Bhutan Tibeto-boeddhistisch
Himalayakoninkrijk ten oosten van Nepal, tussen India en China (Tibet). Opp. 38.5km²
(ca. Zwitserland) en 800.000 inwoners (ca. Amsterdam). Hoofdstad: Thimphu. Vanaf
de 17e eeuw was Bhutan een theocratie onder leiding van de Drugpa
Kargyudpa kloosterorde, tot in 1907 de Wangchuk-dynastie de macht overnam.

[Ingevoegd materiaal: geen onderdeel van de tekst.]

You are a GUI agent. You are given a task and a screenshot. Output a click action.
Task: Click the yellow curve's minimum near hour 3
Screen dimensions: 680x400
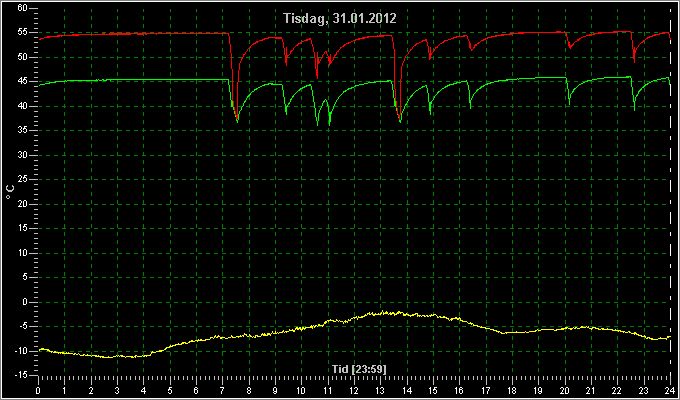coord(108,357)
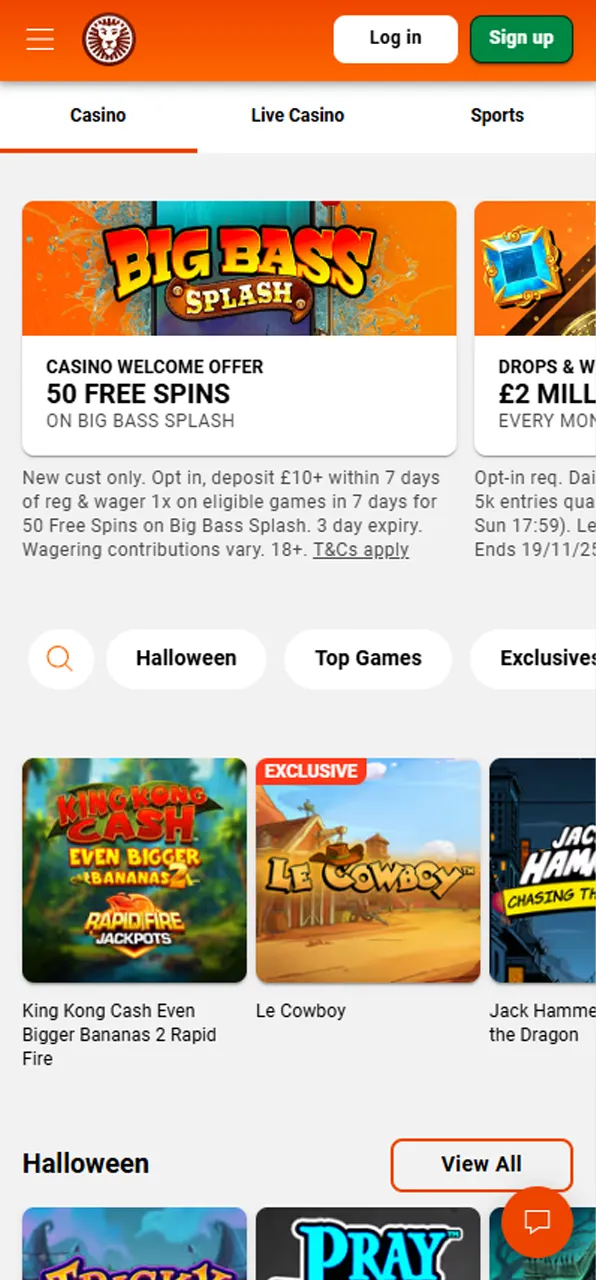Image resolution: width=596 pixels, height=1280 pixels.
Task: Open the hamburger menu icon
Action: [40, 40]
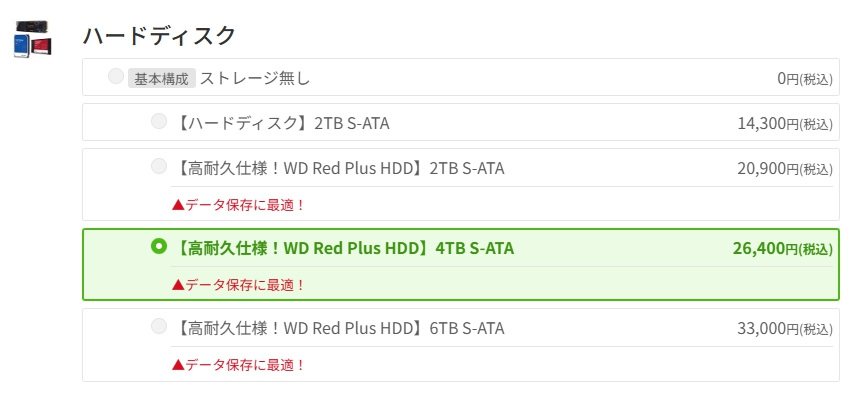This screenshot has height=400, width=862.
Task: Click the selected WD Red Plus 4TB radio button
Action: pos(159,246)

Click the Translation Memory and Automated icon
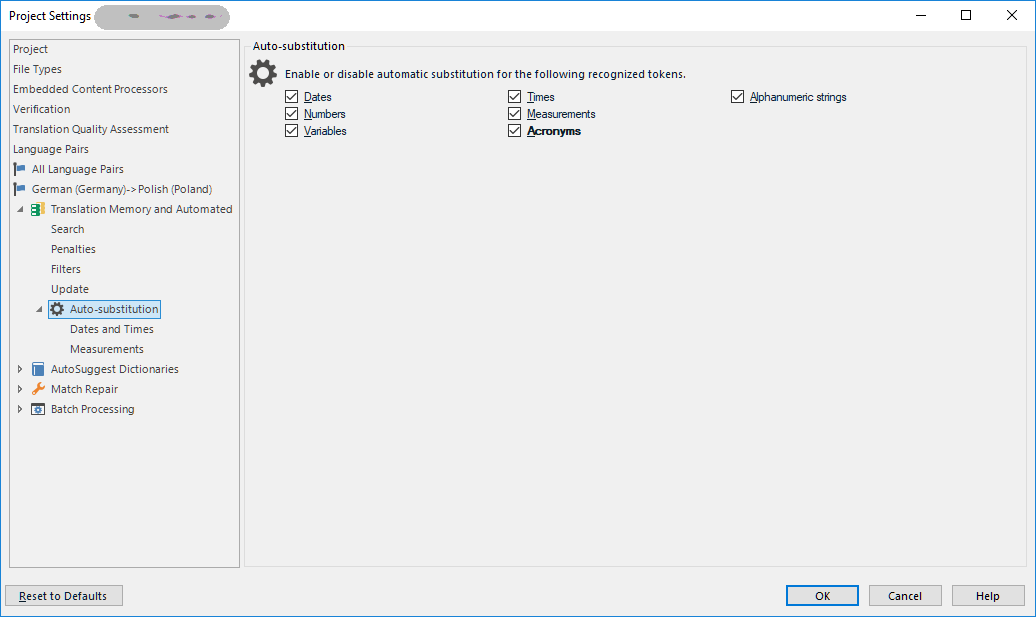38,209
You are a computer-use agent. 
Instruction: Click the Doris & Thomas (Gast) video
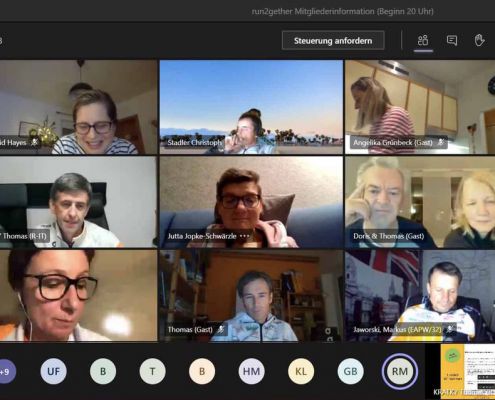coord(420,202)
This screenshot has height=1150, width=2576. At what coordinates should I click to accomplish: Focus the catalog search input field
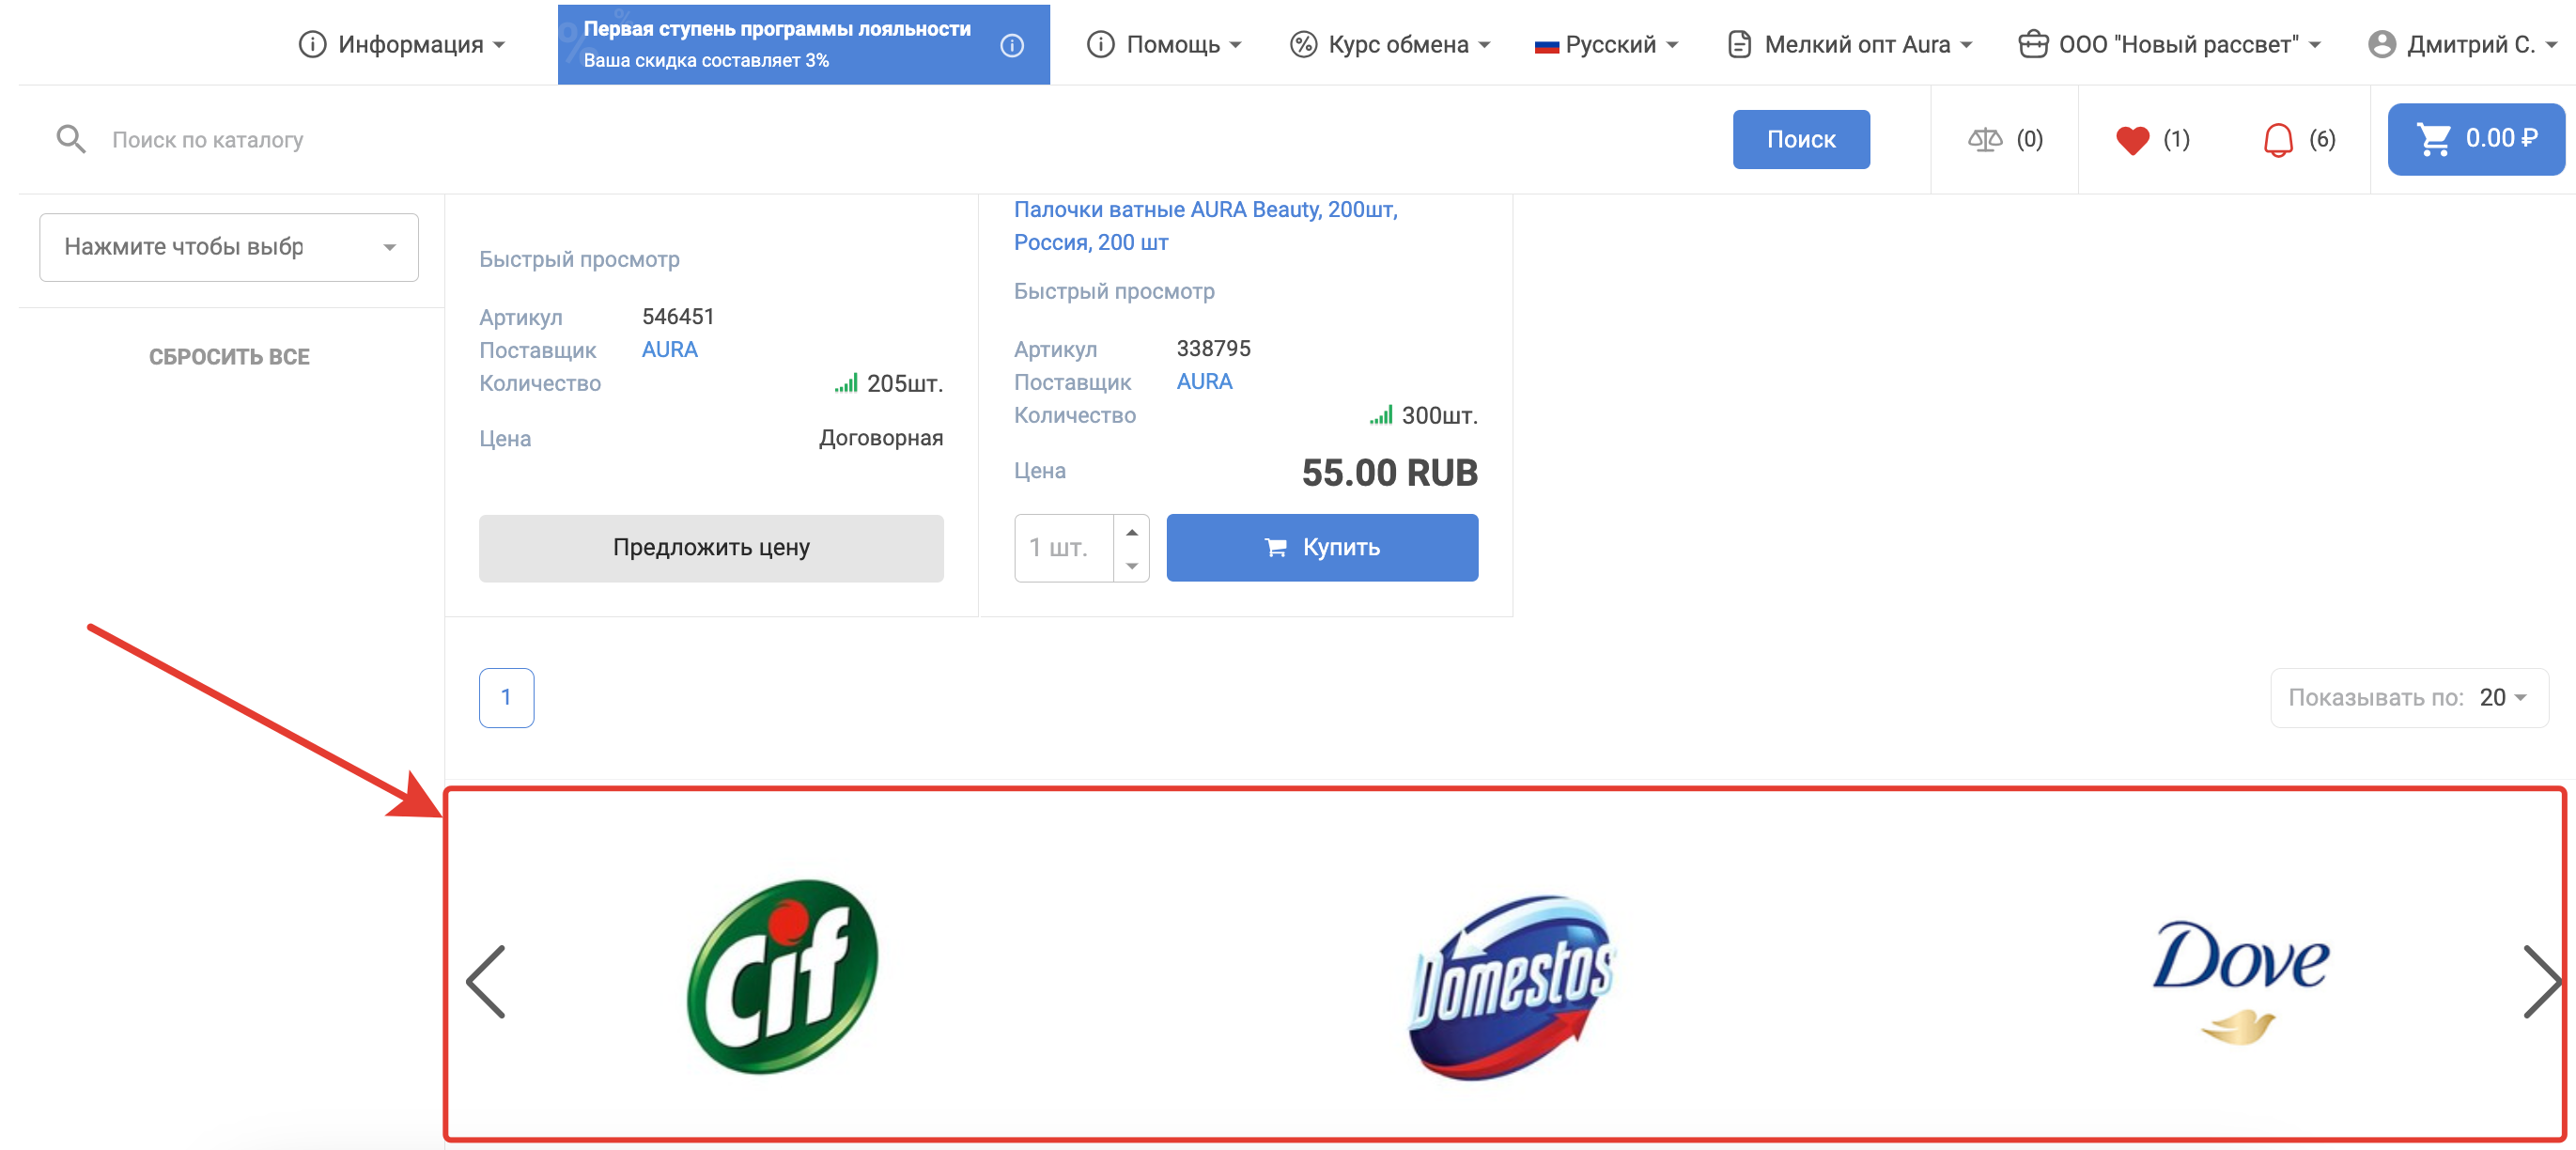coord(900,140)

Sinsdien is het een monarchie met nog altijd een vertegenwoordiging van de sangha in de regering. Het mahayana
boeddhisme is staatsreligie, ook al is het Nepalese deel (ca. 20%) van de
bevolking vnl. hindoe. Behalve de hierarchische Drukpa-Kagyudpa orde die de
karakteristieke grote kasteelachtige kloosters (dzong) beheert, volgt ook een
aanzienlijke deel van de bevolking de oudere Ningmapa orde. Vanaf 2006 heeft
Bhutan een constitutie die een democratisch gekozen parlement waarborgt. Het
land is lid van de VN en de SAARC en in principe een onafhankelijke staat, maar
in praktijk het al sinds de Brits koloniale tijd onder protectie van India waar
het leger en buitenlandse politiek betreft. India is ook de belangrijkste
handelspartner en donor van ontwikkelingshulp op het gebied van infrastructuur
en waterkracht. Het betrekt veel hydropower van Bhutan. Tenslotte is de waarde
van de Bhutanese ngultrim gelijk aan die van de Indiase rupie.
Bingling
si Afgelegen grottenkloostercomplex in de
Chinese provincie Gansu aan de Gele rivier. Het Bingling si complex is een van
een reeks van zulke grottenkloosters langs de voormalige Zijderoute, waartoe
ook de beroemdere sites bij Dunhung (in de Hexi corridor) en Datong (in Shanxi)
behoren.
Birma Zie: Myanmar
bladgoud Goud van 0.0001 mm dikte gebruikt voor
het vergulden van voorwerpen, door boeddhisten in zuidoost-Azië als een vorm
van offerande om boeddhabeelden mee te vergulden.
bodhi Verlichting. Lett.
“ontwaken”. Het absolute, hoogste doel van het boeddhisme, gesymboliseerd door
de figuur van de Boeddha en in feite door iedere boeddha-figuur.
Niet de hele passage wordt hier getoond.